§ **Exercise**
Please repeat, exactly as written, every line from the one containing "Click the BO Backorders icon" through the last line of the records, both included, and leave out any pictures.

----- Stored data -----

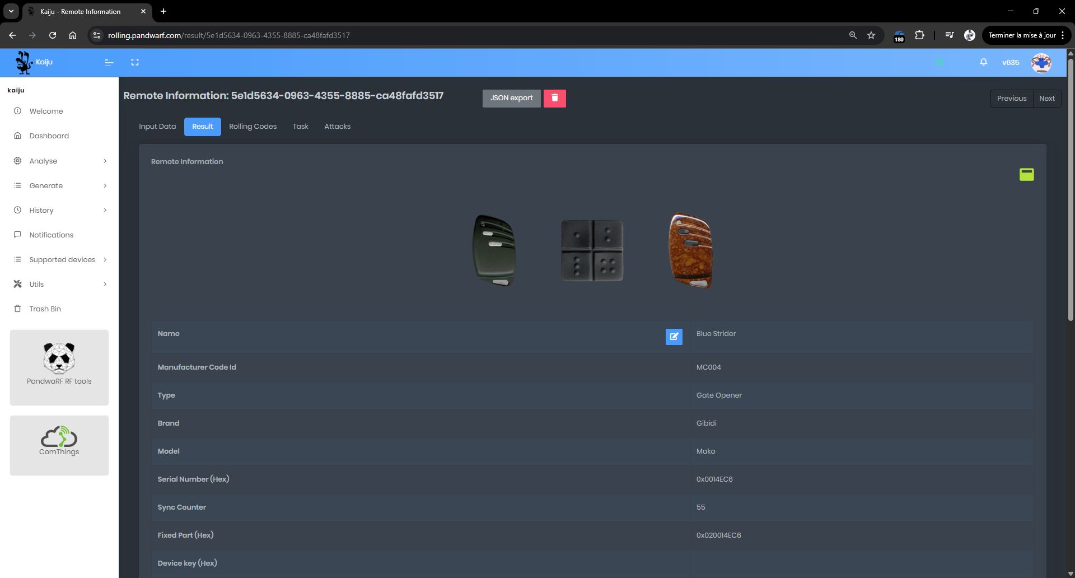1075x578 pixels.
Task: Click the green card icon in panel
Action: [x=1026, y=175]
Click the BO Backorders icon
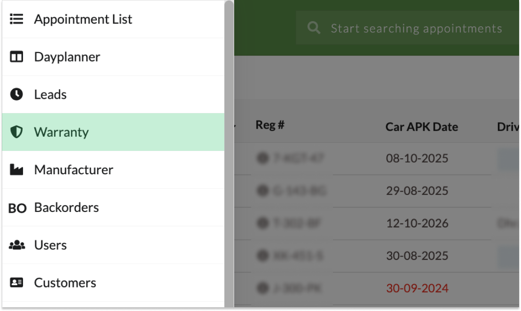This screenshot has height=311, width=521. click(17, 208)
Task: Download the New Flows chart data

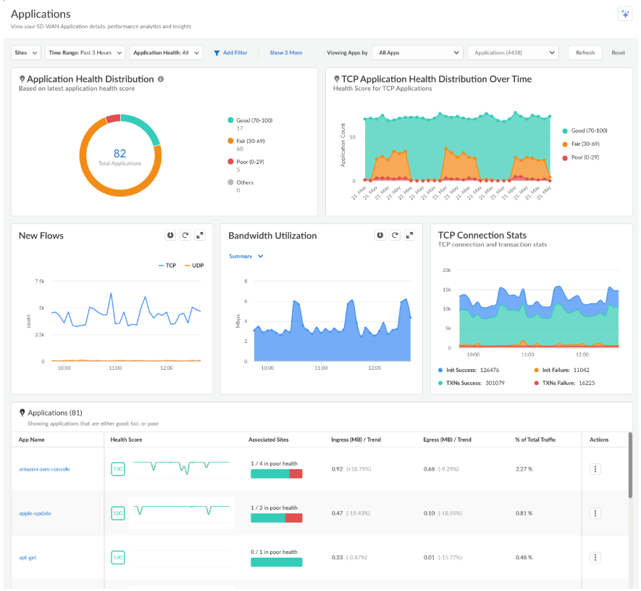Action: (x=170, y=236)
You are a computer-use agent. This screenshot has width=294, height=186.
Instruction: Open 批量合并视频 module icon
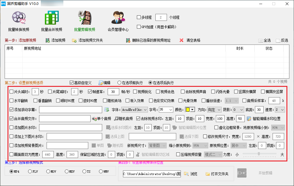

-----

§ **Written solution**
Click the BO Backorders icon
This screenshot has height=311, width=521. click(17, 208)
Task: Download the New Flows chart data

Action: (x=170, y=236)
You are a computer-use agent. This screenshot has width=294, height=186.
Instruction: Open 批量合并视频 module icon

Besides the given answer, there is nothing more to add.